We will eventually be able to build the perfect airplane and be able to take the Pilot out of the equation with AI - which should be better than an Pilot as they should have perfect memory. But until the perfect airplane can be built - training is needed.
Find me a fatal crash in the last 20 years where the pilots did everything right and the plane still crashed.
You are also not accounting for the fact that parts can fail in a perfectly designed aircraft or Metal Fatigue leading to loss of control surfaces, dual flameouts due to bird strikes or all out engine failure, Uncontained Engine failures leading to control surface damage. The list goes on and on.
Certain procedures need to be understood, practiced and memorized as the time to respond to most emergencies is not long enough to go look up the proper procedure in the manuals.
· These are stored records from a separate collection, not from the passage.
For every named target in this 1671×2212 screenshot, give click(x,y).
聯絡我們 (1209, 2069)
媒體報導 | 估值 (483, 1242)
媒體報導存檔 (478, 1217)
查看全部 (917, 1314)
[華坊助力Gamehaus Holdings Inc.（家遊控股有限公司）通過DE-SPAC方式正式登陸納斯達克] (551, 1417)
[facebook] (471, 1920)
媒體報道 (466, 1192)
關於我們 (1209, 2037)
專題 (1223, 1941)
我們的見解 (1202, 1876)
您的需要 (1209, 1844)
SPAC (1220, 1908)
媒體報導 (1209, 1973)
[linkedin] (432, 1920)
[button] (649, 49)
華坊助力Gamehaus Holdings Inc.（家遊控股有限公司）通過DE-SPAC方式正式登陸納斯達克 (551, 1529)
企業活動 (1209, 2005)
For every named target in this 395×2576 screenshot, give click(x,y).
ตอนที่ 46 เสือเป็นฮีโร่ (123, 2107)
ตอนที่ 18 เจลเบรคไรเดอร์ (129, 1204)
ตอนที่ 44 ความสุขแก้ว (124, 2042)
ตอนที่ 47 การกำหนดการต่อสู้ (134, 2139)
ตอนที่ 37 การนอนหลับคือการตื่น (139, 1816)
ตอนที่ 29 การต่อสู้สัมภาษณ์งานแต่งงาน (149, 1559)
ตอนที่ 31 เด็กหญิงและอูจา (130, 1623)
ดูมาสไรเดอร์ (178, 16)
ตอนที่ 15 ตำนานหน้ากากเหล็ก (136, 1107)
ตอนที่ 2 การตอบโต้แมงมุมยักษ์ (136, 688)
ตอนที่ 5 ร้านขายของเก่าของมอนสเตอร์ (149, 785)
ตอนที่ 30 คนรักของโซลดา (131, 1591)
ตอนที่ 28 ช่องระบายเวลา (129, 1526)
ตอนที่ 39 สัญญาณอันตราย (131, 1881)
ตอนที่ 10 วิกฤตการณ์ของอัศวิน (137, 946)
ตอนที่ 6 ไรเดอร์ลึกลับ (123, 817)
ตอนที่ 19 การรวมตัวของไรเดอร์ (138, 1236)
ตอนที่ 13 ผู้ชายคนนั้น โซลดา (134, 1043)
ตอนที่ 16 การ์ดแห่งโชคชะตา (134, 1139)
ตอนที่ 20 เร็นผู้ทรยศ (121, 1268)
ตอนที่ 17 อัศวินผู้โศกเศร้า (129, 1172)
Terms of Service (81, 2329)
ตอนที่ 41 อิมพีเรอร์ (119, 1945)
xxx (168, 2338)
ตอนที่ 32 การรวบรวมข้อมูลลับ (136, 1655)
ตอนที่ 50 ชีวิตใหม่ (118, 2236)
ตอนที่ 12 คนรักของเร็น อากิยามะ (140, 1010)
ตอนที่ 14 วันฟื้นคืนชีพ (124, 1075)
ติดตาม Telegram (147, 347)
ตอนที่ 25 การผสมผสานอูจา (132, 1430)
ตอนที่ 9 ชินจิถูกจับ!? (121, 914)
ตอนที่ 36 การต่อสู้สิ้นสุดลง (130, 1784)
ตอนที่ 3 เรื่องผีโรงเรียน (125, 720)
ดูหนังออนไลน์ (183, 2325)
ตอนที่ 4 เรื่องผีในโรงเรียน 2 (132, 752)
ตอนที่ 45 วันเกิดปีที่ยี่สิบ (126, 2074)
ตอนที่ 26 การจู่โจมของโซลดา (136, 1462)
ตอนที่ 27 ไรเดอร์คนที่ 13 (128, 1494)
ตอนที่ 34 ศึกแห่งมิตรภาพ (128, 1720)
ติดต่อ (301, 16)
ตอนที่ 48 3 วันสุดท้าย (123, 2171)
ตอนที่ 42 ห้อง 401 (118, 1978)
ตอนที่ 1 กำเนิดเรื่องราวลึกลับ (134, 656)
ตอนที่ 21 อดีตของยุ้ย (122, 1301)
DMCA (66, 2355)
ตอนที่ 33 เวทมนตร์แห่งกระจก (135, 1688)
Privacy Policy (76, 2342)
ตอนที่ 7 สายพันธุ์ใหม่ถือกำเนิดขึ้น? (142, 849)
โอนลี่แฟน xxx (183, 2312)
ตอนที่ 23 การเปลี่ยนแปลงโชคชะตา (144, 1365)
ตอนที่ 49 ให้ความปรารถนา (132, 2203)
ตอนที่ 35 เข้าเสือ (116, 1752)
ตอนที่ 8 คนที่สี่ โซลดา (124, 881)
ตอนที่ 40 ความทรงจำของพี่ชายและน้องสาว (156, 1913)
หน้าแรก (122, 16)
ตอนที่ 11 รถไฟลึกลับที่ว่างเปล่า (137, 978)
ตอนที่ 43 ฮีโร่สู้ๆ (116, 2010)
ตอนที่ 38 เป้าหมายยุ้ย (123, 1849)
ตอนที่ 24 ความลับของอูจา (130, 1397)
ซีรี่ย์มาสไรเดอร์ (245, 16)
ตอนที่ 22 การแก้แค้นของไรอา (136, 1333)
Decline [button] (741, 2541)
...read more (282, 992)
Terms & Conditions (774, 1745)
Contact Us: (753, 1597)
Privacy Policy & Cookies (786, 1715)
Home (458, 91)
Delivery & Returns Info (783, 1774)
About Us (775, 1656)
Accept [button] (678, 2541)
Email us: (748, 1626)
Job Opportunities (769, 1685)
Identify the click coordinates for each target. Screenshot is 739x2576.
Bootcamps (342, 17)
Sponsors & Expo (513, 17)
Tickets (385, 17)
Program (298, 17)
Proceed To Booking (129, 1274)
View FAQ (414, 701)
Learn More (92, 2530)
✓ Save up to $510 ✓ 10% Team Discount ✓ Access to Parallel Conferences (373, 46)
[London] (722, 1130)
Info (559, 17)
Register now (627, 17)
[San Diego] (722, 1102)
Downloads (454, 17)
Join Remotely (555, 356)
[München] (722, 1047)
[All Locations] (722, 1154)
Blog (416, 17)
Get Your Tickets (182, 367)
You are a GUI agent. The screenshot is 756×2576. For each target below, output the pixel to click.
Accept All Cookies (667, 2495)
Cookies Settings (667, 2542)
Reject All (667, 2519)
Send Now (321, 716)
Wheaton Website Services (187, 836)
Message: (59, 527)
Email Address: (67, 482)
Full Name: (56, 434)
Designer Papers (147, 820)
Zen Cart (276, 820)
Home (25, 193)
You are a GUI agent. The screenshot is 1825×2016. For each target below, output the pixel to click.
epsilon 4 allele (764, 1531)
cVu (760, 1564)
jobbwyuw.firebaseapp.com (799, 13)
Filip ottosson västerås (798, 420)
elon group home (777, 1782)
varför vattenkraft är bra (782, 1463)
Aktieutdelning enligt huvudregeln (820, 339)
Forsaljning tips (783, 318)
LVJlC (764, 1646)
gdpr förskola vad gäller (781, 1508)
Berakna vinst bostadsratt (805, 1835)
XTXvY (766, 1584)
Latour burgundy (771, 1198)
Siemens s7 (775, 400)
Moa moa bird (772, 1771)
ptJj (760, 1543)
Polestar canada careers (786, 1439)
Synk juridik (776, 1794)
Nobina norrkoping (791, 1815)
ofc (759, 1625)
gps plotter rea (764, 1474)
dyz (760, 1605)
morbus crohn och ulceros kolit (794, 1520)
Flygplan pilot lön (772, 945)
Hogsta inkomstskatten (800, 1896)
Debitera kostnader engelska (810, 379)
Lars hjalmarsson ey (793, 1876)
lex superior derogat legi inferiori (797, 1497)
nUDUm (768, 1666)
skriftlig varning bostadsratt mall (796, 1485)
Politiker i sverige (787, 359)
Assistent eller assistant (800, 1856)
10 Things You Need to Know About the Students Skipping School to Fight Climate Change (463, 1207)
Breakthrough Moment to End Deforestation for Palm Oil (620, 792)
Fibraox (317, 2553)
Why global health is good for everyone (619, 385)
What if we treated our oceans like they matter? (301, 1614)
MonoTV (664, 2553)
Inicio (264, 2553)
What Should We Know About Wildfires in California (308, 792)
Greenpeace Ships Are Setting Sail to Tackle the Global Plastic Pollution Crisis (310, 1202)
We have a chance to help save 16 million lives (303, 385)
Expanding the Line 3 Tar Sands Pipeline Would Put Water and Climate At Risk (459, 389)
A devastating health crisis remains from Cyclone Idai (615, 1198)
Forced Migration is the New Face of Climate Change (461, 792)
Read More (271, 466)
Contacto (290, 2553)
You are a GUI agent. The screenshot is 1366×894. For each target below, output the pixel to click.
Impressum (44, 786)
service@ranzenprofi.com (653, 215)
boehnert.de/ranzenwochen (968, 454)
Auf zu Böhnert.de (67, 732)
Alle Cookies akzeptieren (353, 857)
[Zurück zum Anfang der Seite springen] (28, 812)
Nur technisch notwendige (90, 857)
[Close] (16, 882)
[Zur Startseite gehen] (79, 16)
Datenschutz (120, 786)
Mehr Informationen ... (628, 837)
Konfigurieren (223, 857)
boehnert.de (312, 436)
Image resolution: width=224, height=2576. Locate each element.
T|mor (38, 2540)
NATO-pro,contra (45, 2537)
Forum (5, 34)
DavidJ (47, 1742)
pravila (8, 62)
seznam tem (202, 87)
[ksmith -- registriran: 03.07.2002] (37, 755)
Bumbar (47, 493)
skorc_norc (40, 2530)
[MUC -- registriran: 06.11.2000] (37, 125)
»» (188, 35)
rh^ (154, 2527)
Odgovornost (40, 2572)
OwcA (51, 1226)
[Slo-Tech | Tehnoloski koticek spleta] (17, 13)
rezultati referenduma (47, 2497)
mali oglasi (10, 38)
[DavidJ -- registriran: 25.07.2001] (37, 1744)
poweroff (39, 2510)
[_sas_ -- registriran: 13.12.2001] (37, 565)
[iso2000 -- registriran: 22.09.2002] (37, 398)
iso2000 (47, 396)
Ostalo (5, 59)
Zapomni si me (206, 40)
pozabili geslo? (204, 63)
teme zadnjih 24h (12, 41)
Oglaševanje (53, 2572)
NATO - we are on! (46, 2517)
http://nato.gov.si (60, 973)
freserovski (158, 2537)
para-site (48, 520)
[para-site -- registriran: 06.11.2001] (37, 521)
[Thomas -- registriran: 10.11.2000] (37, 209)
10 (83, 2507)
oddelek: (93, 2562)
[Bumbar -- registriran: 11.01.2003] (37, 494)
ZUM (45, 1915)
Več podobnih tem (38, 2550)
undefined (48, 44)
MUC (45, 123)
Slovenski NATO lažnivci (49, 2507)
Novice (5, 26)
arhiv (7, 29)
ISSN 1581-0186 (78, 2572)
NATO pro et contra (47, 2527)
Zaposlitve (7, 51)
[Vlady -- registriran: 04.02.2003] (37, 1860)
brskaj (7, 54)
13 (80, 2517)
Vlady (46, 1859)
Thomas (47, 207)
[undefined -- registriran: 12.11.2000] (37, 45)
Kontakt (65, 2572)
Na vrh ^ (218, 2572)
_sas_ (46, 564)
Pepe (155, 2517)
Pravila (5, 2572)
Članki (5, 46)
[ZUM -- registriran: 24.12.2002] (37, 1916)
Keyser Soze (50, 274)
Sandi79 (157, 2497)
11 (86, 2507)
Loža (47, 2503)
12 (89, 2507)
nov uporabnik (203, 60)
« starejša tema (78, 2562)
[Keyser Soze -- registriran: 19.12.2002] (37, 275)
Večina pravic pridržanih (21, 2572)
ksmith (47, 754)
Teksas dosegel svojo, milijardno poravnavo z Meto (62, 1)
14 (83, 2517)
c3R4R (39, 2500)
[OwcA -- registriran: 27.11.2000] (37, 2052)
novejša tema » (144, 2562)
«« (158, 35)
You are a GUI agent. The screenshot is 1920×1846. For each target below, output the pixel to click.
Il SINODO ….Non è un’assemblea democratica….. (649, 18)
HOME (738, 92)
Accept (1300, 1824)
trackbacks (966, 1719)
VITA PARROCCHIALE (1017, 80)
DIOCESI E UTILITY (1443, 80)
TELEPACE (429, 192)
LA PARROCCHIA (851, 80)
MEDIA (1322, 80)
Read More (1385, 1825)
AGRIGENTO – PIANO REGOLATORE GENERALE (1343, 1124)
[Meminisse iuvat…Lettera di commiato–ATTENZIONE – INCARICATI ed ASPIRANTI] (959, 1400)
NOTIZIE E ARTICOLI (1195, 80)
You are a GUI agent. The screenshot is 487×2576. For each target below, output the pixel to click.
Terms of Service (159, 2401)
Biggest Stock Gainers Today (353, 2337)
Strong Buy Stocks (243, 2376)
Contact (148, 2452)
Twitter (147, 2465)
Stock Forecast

If you are comfortable with the current state of training fine. How confident would you be of being on a flight with 150 Hour Wonder pilots out of the current training system and an uncontained engine failure caused the loss of some control surfaces on one side of the plane? It has almost happened a few times in the past few years.
Due to automation Piloting has gotten a lot simpler in the past 30 years. They should have the time to practice unusual situations for when things happen - for even in a perfectly designed airplane parts can fail.
Yes - Boeing's botched design were responsible for these terrible tragedies. But you cannot blame them 100% and ignore the other factors.
Would you let the FAA off the hook or the other Safety agencies worldwide who rubber stamped the FAA's certification of the MAX?
There are always multiple factors to crashes and shame on us if we don't look at all of them and do what we can to improve every part.
Is it boring not just bashing on Boeing 100% - yes I can see that as People are always looking for that one thing to pin it on.
Airplane crashes however a lot more complicated.